The thing is, I am a fairly lenient person. If someone can't afford my book "Safe C++ Design Principles", then they need to e-mail me and propose a counter-offer. Writing Safe C++ code is something every college professor should be teaching and every student should be learning. Most of the problems today in software stem from the fact that only 1 out of every 1000 programmers actually has a clue on how to write software. The rest are copy-and-paste artists. While imitation is the best form of flattery just about anywhere else, it doesn't work when designing a software package.

Every C++ developer desperately needs my book. I don't know how to emphasize this except to put a $45 price tag on the book and keep telling programmers how simple their lives would be if they owned a copy. Programmers have their head stuck in how complex writing code is. I follow every concept presented in "Safe C++ Design Principles" and I find software design to be simple and straight-forward. Writing software in C++ is easy. The disbelief that writing C++ can be easy is what seems to drive people away from buying the book. But that's what the book does - it cuts through the, to use a technical term, "crap" of whatever you've learned and reveals the simplicity that can exist. And simple is beautiful. Simple, in this case, even offers powerful functionality.

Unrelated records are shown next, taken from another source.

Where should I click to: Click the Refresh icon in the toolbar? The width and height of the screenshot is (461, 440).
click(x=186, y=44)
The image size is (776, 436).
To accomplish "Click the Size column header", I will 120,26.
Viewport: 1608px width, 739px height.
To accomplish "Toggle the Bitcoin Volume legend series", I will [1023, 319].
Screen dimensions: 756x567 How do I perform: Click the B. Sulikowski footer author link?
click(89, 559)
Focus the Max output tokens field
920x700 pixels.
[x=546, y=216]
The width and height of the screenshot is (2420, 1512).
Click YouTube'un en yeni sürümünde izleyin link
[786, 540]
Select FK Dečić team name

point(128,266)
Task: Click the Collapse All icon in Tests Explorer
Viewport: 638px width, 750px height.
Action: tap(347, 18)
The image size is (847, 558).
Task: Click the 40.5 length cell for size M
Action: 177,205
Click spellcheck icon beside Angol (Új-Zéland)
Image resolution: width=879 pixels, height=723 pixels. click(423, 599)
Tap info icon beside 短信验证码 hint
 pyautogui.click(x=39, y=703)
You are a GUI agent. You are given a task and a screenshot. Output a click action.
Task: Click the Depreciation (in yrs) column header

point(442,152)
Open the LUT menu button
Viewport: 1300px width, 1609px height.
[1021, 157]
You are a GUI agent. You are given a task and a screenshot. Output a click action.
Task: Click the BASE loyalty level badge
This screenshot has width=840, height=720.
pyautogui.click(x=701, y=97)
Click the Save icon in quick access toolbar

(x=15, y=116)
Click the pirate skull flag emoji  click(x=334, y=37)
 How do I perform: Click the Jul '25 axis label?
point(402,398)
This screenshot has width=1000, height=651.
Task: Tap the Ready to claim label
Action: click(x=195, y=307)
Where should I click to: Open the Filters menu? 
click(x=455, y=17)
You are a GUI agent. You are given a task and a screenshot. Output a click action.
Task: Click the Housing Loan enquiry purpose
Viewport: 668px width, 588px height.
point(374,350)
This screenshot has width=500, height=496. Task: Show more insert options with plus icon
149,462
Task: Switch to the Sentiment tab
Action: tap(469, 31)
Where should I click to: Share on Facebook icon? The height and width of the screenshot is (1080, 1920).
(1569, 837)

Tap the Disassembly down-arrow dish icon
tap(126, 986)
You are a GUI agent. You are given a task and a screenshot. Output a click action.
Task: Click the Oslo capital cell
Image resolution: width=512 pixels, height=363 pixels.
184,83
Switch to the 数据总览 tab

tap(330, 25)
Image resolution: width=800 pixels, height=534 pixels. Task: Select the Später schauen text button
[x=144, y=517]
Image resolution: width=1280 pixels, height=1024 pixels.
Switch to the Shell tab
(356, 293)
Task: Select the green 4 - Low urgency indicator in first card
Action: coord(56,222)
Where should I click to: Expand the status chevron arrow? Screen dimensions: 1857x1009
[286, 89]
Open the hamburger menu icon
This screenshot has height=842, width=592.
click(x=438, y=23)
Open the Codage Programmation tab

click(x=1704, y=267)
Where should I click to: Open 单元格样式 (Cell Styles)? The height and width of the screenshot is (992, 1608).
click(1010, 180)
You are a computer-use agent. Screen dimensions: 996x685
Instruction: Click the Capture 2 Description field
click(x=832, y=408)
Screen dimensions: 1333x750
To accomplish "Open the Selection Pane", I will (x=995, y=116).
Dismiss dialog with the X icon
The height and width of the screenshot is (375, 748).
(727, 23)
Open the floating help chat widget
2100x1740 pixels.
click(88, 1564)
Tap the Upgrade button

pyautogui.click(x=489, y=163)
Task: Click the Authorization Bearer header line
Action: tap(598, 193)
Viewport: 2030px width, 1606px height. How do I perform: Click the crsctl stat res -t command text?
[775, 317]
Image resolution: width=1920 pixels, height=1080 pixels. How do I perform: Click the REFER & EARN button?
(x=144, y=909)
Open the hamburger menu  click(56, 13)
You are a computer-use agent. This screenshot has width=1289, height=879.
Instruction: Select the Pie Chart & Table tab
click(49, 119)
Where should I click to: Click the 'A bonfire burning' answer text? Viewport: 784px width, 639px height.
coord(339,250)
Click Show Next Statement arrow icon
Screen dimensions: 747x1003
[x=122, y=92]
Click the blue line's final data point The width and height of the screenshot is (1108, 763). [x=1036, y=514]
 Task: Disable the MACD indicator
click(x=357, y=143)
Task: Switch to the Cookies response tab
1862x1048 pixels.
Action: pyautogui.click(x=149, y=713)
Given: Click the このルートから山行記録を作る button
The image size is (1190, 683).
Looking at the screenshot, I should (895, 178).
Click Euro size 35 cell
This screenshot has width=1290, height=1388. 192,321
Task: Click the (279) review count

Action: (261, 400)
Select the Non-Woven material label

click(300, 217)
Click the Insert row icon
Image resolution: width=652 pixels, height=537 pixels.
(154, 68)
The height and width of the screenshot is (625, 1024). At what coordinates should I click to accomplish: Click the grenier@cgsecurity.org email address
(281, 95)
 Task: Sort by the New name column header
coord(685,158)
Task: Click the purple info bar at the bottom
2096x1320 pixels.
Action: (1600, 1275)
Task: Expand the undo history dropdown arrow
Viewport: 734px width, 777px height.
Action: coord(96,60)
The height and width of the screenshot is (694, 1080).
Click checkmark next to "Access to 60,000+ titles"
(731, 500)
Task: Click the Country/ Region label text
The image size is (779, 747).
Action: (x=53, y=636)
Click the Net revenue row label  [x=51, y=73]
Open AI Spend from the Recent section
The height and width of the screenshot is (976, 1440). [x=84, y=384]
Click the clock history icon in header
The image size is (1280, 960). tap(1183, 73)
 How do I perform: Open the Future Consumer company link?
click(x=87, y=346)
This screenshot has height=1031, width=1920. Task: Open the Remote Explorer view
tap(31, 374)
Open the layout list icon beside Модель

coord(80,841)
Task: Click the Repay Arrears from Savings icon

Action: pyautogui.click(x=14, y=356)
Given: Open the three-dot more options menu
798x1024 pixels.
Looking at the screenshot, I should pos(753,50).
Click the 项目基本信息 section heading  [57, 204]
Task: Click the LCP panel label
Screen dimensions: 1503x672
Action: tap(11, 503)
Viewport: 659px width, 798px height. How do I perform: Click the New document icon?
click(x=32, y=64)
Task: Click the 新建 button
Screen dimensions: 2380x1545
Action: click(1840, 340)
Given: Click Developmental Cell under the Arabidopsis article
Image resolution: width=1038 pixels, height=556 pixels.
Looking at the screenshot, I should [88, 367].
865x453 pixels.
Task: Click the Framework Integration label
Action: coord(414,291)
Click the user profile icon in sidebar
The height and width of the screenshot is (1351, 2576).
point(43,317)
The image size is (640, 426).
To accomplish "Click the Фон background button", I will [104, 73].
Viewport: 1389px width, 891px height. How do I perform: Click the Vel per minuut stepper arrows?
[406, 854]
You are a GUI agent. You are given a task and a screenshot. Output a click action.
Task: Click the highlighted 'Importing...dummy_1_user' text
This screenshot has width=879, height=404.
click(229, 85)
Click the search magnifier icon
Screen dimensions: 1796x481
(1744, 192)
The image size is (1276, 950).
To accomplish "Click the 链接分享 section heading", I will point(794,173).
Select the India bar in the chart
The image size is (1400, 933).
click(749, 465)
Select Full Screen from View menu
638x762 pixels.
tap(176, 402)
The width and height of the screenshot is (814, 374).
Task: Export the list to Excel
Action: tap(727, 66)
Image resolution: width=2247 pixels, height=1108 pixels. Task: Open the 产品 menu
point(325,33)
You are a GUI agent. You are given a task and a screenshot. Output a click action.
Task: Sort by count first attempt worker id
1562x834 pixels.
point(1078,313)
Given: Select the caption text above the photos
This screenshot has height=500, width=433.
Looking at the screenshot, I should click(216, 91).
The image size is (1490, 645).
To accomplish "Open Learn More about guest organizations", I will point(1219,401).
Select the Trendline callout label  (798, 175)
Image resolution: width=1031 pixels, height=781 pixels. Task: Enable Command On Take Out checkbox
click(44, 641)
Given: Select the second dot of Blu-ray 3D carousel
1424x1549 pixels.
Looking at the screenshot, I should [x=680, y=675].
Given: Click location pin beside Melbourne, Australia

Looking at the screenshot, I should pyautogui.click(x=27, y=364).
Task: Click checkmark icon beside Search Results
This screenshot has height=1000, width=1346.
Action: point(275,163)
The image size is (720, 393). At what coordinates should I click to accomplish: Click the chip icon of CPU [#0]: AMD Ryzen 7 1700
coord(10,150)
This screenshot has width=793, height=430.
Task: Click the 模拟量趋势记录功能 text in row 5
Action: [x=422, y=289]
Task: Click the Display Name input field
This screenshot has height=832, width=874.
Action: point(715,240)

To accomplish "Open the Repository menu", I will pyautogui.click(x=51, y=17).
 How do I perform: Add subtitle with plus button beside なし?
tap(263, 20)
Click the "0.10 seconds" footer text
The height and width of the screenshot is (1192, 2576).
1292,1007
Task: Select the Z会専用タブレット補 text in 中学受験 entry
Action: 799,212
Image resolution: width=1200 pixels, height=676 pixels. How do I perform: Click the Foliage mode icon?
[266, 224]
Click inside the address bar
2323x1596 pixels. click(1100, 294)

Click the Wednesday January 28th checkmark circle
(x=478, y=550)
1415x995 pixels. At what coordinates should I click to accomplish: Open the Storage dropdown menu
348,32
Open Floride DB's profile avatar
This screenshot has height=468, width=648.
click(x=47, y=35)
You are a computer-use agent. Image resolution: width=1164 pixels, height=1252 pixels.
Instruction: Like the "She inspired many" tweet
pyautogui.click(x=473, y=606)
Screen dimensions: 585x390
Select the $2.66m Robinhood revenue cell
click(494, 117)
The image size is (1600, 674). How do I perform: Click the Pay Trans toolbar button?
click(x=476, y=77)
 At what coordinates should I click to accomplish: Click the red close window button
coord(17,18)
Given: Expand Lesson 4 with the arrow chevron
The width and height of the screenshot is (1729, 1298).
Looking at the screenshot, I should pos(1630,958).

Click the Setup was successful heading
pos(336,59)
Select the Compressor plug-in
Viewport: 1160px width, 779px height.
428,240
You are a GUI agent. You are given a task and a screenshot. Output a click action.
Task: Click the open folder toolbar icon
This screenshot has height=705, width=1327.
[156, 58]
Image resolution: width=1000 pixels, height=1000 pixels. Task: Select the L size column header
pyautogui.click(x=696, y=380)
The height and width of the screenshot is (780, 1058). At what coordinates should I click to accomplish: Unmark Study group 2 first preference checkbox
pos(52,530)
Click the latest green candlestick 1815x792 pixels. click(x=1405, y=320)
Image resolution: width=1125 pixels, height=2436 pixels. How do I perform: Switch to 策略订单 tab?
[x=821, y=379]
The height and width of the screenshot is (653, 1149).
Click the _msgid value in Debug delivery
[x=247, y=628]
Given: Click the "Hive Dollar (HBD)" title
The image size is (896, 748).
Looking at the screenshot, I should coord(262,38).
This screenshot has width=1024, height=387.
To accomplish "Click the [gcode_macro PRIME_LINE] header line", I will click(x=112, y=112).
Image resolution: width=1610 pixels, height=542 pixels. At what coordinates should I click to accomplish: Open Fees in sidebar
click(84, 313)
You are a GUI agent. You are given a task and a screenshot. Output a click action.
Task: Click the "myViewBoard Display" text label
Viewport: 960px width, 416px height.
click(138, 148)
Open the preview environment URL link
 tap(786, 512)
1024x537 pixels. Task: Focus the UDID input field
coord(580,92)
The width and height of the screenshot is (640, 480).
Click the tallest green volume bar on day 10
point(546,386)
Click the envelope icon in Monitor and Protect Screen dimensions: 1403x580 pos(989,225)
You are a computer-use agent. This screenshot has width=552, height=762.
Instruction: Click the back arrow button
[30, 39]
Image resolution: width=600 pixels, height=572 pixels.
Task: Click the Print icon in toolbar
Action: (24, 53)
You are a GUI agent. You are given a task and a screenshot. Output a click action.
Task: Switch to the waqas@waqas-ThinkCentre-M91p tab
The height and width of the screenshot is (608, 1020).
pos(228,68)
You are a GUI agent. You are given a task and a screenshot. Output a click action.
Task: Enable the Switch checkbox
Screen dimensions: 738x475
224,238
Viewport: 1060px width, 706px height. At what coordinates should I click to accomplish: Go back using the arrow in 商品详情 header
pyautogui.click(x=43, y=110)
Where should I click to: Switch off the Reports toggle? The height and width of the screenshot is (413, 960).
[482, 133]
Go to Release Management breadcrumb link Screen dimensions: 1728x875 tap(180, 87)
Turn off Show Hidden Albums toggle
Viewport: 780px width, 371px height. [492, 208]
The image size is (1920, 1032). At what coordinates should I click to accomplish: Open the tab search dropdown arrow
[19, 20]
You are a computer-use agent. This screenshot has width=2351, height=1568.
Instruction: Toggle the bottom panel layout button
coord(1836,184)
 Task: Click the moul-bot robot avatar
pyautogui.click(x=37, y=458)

And yet, people can't wrap their heads around the fact that the $45 price tag is simply there to put a mental level of importance. If the price were $20, that would cheapen the knowledge contained within to the level of a nickle-and-dime romance novel. Personally, I would pay $45 if I knew I could save myself 6-10 years of effort. Many of the principles found in the book are based on tidbits of knowledge that form part of my discoveries over the past 17 years of programming. Only in the past 4 years have I discovered what it means to be a software developer. And I pass that knowledge on to anyone willing to shell out a measly $45. In the grand scheme of things, $45 is nothing.